Мэри Кассат, добавил он, «полностью за». Дега также планировал привлечь гравера Марселена Дебутена и молодого Рафаэлли.
Но, несмотря на энтузиазм и свое первоначальное намерение, Кайботт отозвал обещание финансировать проект, и первый выпуск вышел исключительно благодаря усилиям Дега, Кассат, Писсарро и Бракемона. Дега по-прежнему возлагал большие надежды на журнал.
– Мы непременно покроем все расходы, – сказал он Писсарро. – По крайней мере так говорят те несколько собирающих офорты коллекционеров, с которыми я беседовал.

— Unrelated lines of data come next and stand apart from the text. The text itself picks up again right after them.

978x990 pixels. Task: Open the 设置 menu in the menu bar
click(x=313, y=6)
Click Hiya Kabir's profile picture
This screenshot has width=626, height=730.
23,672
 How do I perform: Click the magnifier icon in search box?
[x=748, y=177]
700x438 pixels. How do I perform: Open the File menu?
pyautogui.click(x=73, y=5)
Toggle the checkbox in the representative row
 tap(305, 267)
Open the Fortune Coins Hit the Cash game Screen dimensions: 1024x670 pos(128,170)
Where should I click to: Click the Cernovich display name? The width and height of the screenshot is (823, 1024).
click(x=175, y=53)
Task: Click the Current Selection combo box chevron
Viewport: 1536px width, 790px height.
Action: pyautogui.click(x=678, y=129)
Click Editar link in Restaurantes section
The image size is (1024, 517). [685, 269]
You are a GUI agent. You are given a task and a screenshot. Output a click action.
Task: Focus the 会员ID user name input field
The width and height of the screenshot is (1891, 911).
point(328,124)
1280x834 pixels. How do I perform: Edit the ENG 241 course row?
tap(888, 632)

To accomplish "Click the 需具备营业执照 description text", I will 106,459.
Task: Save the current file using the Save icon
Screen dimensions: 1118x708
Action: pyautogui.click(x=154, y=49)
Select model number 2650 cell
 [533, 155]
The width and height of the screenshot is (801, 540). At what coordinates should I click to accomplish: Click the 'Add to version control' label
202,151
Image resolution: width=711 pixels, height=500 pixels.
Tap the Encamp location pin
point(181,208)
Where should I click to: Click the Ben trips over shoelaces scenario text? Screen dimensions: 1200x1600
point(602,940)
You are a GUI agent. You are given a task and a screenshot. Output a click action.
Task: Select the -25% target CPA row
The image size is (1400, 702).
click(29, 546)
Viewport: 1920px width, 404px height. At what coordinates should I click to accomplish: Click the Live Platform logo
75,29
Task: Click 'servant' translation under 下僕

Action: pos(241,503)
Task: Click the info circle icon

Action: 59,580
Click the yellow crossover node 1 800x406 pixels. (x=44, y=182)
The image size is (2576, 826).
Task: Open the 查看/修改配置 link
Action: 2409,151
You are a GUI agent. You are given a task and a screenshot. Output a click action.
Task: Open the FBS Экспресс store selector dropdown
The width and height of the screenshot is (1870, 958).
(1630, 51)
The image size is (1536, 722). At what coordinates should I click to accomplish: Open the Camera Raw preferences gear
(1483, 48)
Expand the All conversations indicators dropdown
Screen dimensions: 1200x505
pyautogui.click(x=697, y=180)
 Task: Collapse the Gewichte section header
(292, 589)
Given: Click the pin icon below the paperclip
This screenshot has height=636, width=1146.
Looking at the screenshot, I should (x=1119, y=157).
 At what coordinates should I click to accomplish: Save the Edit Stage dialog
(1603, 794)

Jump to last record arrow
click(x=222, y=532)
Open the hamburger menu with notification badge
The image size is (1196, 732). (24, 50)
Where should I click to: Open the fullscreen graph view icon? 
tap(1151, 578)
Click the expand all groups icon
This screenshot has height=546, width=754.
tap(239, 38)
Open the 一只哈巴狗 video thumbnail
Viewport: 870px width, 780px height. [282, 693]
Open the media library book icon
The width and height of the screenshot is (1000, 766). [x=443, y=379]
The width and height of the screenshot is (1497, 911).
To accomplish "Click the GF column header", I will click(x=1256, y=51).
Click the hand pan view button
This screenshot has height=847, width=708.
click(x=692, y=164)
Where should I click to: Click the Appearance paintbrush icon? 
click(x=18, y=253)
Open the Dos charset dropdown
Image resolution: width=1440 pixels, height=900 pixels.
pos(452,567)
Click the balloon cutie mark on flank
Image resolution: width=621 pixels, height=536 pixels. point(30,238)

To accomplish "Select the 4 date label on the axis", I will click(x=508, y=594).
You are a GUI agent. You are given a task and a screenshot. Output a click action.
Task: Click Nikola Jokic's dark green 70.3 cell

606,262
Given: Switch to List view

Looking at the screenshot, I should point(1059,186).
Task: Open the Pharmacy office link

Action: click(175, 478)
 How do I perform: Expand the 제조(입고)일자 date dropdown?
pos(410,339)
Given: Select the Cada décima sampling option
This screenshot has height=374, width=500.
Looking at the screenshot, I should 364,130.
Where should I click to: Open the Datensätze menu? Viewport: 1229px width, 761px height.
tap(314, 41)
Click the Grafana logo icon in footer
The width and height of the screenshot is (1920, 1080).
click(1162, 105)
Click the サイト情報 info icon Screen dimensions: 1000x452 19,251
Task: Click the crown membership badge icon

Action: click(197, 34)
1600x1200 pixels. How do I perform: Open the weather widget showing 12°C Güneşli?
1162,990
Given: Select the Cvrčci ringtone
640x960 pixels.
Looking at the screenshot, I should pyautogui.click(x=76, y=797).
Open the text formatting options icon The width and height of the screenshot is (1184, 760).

Дружба Мэри Кассат с Дега явно окрепла в процессе совместной работы. Несмотря на все его старания сблизить двух женщин, Мэри в то время чувствовала близость скорее к Дега, чем к Берте. Берта все еще не приспособилась полностью к переменам в своей жизни, которые вызвало рождение малышки Жюли. Пришлось перестраивать быт в связи с необходимостью поселить в квартире постоянную няню.
– Жизнь в значительной мере – вопрос денег, – жаловалась она сестре Ив, – что мне совершенно не нравится.
Семейный врач рекомендовал ей отдых на море, полезный для легких младенца, но, по словам Берты, они не могли себе позволить провести все лето на морском курорте (она, видимо, подразумевала покупку большой виллы на берегу). У нее случались приступы легкой депрессии, а Эжен начал страдать от мигрени, поэтому они ненадолго съездили в Безеваль, а остаток лета провели в Париже.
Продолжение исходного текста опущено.